*PASSAGE*
Later, it suffered, as did so many things, under the censure of Dr Johnson. Boswell reports that Burke, who had heard of Johnson's "scale of liquors" in which claret is allocated only to boys, exclaimed: "Then let me have claret: I love to be a boy; to have the careless gaiety of boyish days." To which Johnson replied: "I should drink claret too, if it would give me that; but it does not: it neither makes boys men, nor men boys. You'll be drowned by it, before it has any effect upon you."

*INSTRUCTIONS*
1. In the passage about claret, who is claret allocated to in Johnson's "scale of liquors"?
2. Extend the passage about claret past its final sentence.
The listing after this point has no connection to the passage about claret.

*LISTING*

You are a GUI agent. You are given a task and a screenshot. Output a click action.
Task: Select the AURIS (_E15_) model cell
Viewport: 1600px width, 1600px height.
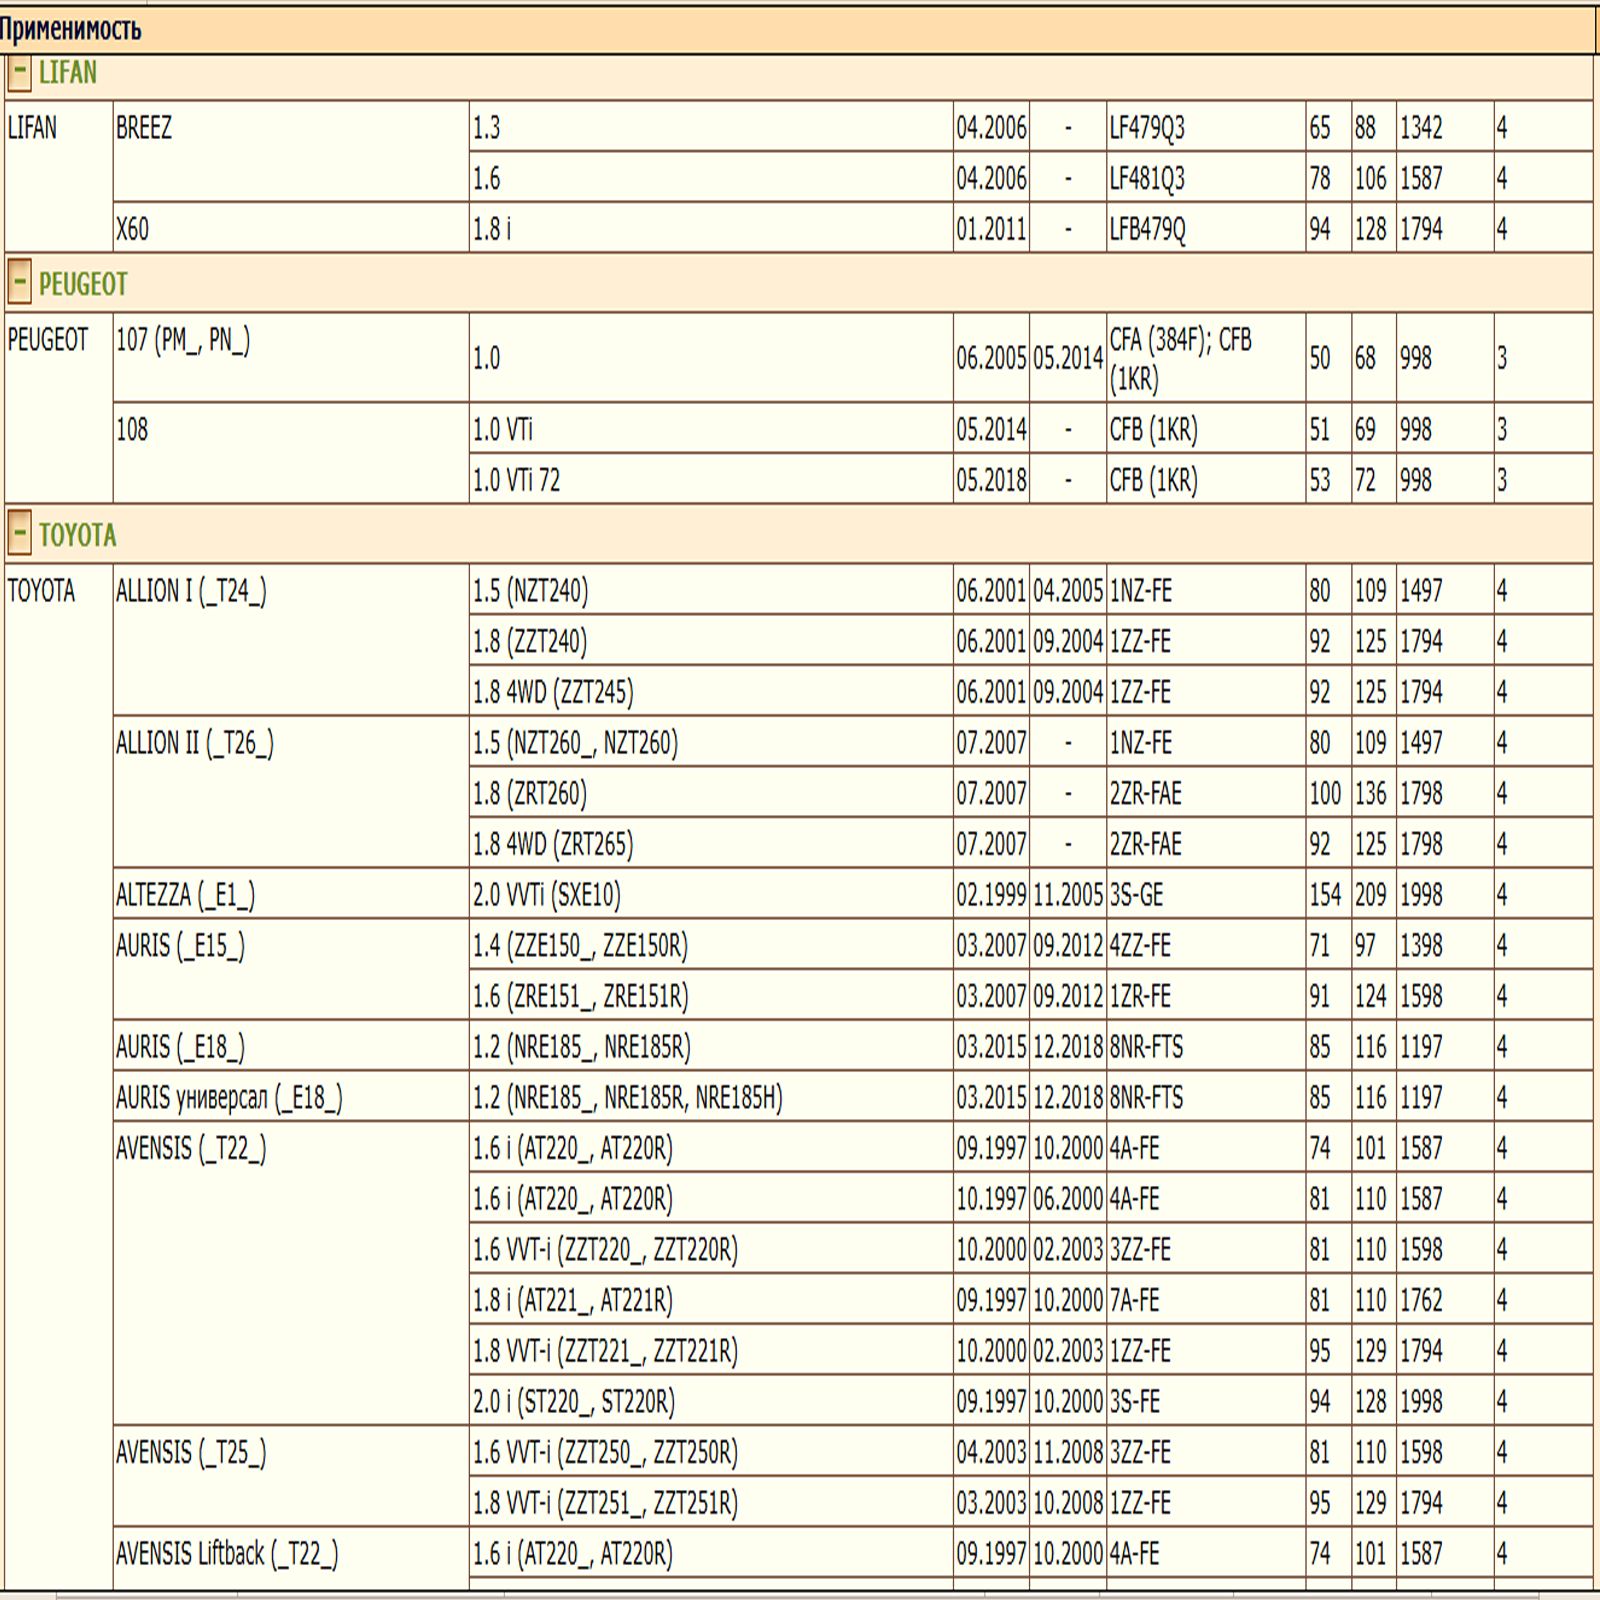(180, 946)
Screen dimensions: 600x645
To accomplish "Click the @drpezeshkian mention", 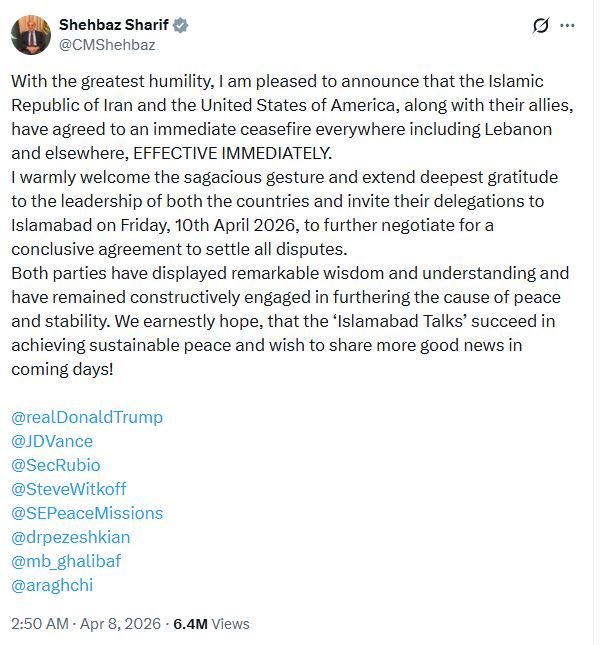I will tap(71, 537).
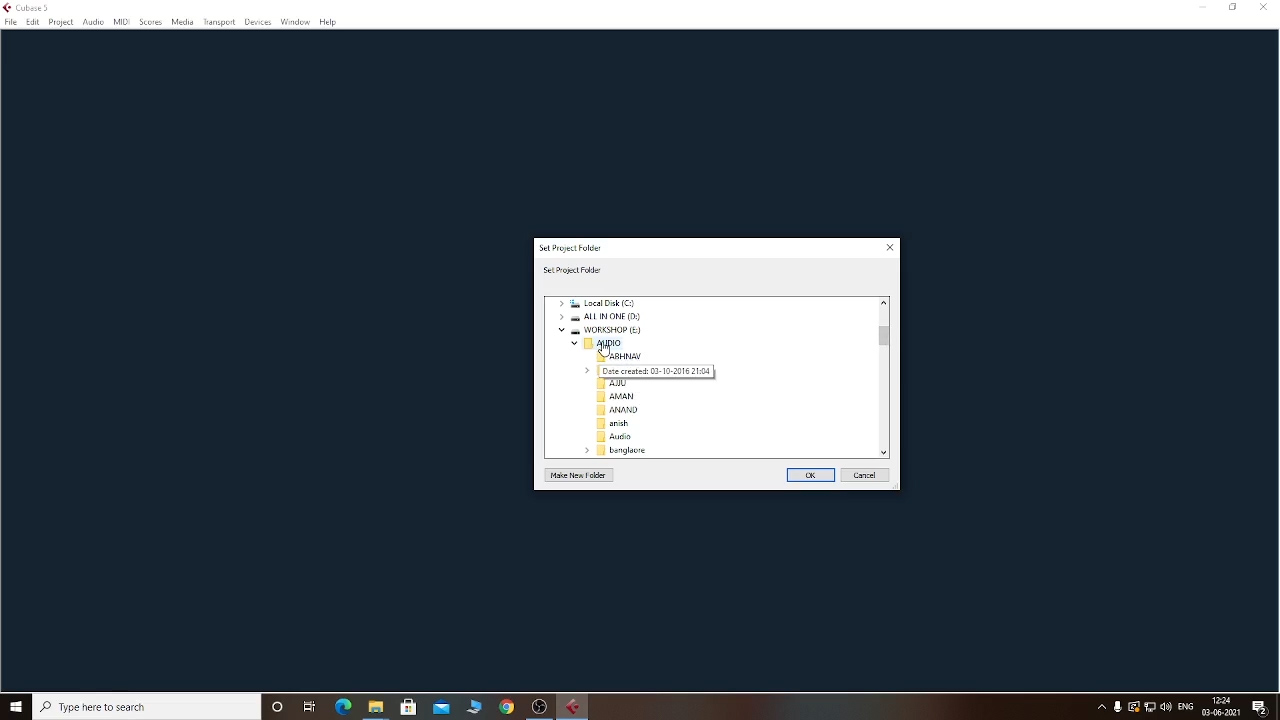Collapse the AUDIO folder
This screenshot has height=720, width=1280.
point(575,343)
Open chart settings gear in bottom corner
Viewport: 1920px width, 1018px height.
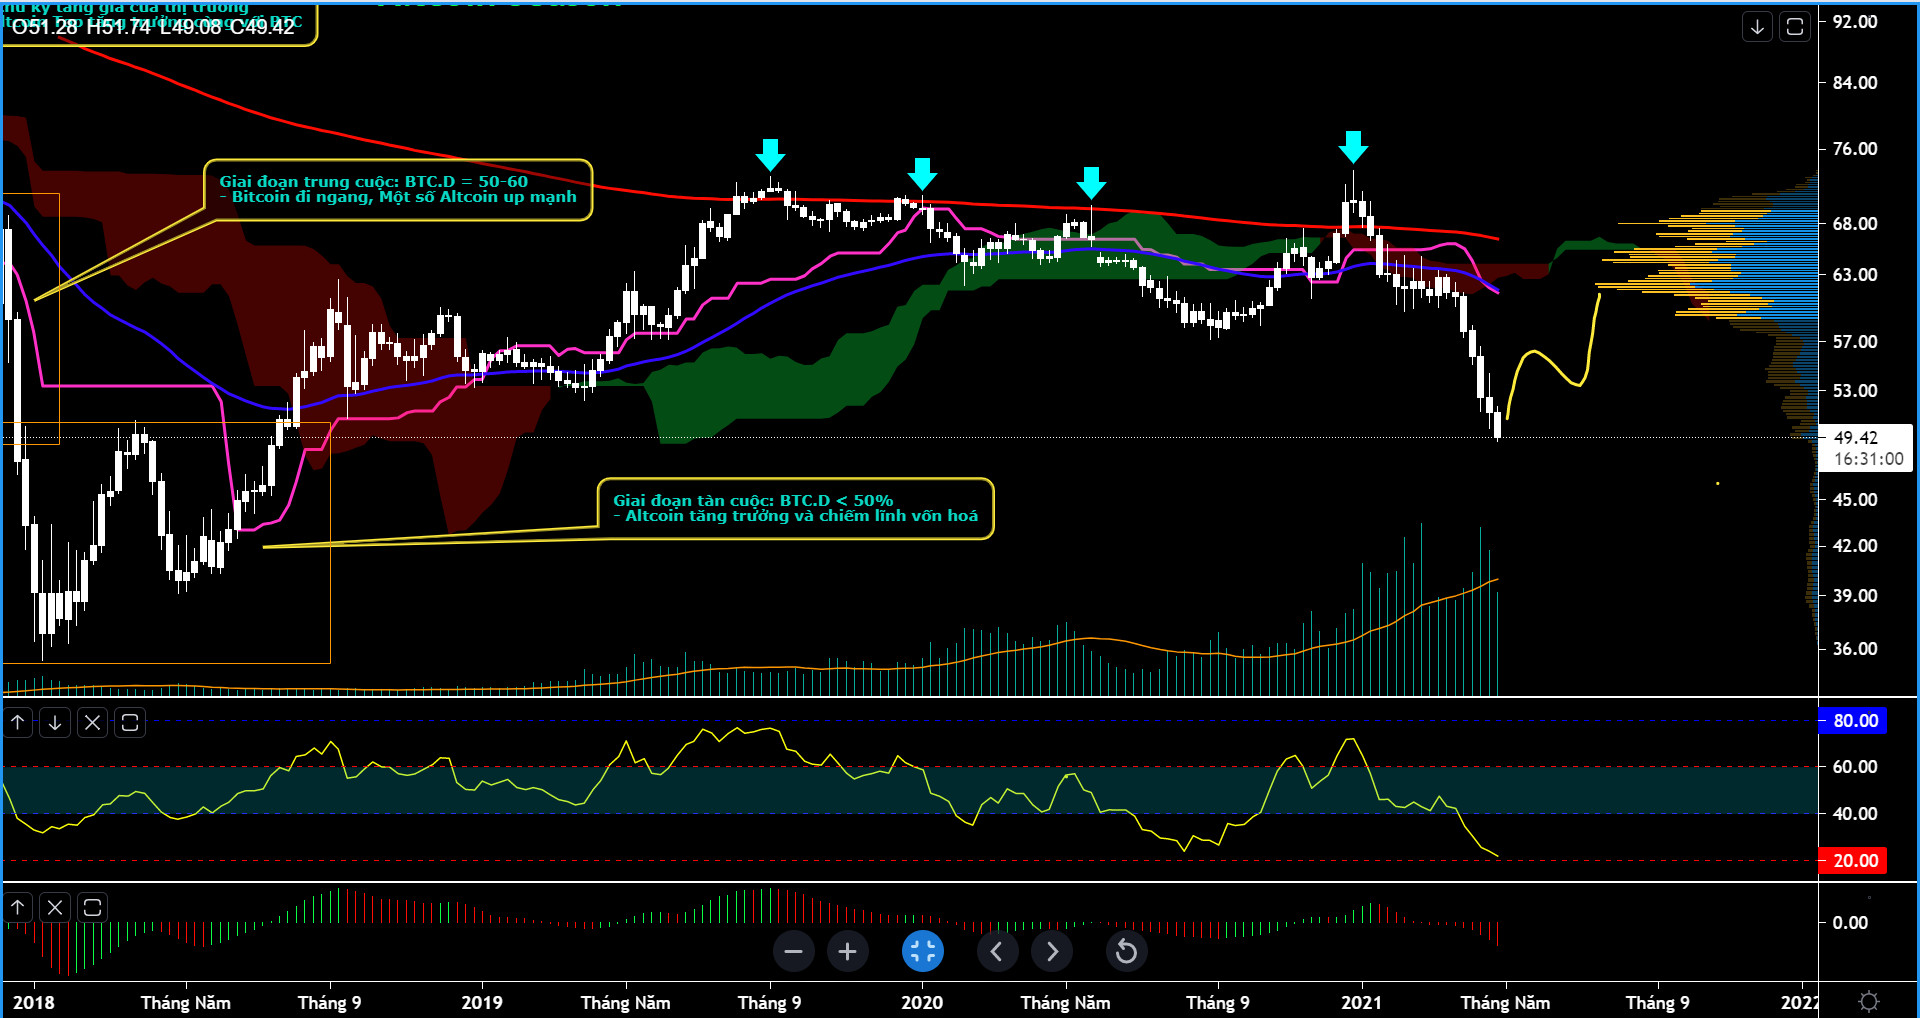click(x=1868, y=1001)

*ANSWER LIST*
1. Only to boys.

2.
So it is likely that Mr Weston's good wine was port (or just possibly Madeira). Since the late seventeenth century, and particularly following the Methuen Treaty of 1703, the English had developed a taste for the wines of Portugal, which could withstand the fatigues of transport much better than their French counterparts. Stories of Burgundy, and even Hermitage, going sour before they reach their English purchasers are commonplace in the 18th century. But port is rendered stronger, sweeter and more stable by the addition of brandy, which halts the fermentation of the natural sugars. Problems of adulteration during the mid-18th century, when it was not uncommon for the wine to be "dressed" with elderberry juice, had been resolved by the formation in 1756 of the Douro Wine Company, which guaranteed quality. Austen had the opportunity to know something of all this. In a letter to her sister Cassandra in October 1798 she reports that she has been entrusted with "the keys of the Wine & Closet".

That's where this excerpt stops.